- **Aim of the task**:
Identify every line in the records below that contains the word "will", and reproduce each one.

#### Information supplied ####

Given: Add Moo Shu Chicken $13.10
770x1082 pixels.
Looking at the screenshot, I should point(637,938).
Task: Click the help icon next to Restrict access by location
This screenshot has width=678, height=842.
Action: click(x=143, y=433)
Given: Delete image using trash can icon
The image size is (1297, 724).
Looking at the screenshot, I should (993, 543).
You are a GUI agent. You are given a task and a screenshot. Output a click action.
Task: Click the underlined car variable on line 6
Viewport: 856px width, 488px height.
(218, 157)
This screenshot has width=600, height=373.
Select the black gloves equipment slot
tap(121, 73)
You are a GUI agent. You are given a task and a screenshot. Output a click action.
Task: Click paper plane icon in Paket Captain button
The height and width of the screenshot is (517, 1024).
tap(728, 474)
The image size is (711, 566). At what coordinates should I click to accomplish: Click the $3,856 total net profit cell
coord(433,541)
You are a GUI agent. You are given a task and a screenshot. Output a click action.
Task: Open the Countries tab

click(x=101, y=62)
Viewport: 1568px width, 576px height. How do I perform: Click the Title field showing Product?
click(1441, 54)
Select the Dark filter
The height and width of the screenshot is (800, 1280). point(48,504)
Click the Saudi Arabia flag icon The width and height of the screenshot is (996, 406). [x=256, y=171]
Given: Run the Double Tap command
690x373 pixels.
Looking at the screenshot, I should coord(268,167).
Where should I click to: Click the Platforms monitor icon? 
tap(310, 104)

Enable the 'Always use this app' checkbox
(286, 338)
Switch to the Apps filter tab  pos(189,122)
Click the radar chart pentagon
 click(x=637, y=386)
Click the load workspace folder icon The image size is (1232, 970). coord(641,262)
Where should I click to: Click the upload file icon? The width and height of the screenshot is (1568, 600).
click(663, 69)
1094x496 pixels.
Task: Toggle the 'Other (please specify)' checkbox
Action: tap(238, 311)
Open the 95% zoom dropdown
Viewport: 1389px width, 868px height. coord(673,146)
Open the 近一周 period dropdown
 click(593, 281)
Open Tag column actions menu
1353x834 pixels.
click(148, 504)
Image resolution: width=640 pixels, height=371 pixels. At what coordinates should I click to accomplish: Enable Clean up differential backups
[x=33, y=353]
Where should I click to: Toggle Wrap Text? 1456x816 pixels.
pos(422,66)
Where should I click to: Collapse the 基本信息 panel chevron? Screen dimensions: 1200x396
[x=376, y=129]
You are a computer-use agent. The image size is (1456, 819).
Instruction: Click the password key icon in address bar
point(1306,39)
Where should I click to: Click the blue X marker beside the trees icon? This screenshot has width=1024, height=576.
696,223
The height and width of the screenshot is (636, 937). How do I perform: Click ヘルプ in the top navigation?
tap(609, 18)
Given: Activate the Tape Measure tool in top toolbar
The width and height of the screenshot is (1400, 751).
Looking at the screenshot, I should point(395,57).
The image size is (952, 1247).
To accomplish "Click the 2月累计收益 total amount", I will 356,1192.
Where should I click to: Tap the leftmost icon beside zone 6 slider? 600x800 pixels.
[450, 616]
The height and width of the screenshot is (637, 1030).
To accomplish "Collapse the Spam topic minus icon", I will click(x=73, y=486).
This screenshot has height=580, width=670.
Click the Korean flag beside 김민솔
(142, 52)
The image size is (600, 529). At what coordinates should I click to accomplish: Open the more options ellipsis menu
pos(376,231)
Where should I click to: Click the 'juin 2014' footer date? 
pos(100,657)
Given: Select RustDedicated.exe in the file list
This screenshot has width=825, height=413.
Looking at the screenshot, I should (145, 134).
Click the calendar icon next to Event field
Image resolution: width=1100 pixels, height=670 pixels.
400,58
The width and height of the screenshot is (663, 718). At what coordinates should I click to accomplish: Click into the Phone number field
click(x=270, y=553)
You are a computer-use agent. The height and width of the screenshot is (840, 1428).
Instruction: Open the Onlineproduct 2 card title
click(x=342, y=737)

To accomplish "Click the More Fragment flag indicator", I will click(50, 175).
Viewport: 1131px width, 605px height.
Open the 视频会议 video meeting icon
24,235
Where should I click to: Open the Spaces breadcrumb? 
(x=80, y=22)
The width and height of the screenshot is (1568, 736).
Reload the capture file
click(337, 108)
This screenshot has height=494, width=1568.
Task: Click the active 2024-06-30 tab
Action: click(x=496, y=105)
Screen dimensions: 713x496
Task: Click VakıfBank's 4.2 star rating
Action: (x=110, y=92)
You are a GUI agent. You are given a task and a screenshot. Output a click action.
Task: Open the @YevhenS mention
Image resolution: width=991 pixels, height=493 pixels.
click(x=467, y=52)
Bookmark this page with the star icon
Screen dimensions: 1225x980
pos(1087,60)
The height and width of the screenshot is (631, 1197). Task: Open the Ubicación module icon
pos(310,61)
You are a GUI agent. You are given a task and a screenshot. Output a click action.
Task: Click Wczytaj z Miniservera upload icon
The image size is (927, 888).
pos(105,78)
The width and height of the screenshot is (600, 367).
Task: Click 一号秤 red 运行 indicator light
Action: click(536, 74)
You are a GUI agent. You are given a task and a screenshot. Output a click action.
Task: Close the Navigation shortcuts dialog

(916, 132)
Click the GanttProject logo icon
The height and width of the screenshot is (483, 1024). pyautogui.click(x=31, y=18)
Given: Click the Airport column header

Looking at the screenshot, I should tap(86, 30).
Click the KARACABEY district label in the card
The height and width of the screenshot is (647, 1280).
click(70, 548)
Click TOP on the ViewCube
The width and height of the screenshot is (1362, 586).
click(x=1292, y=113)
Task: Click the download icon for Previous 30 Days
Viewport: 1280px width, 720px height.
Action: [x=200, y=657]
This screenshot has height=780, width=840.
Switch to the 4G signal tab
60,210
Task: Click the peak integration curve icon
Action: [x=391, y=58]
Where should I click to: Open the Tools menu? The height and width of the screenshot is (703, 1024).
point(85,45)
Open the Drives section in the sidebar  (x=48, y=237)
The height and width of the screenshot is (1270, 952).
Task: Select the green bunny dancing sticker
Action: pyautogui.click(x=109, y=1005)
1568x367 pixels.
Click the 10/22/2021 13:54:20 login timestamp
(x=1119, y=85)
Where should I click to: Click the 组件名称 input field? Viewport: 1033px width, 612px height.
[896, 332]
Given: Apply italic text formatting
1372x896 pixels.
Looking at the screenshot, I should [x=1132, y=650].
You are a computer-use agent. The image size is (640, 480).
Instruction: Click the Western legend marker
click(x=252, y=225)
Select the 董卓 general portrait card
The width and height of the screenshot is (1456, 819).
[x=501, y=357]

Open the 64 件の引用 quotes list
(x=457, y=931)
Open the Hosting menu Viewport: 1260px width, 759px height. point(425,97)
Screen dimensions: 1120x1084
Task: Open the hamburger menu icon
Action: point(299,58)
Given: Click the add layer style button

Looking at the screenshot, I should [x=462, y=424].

####

- **Completed exercise**:
To accomplish "Click the 2月累计收益 total amount", I will 356,1192.
To accomplish "Collapse the Spam topic minus icon", I will click(x=73, y=486).
To accomplish "Click the More Fragment flag indicator", I will click(50, 175).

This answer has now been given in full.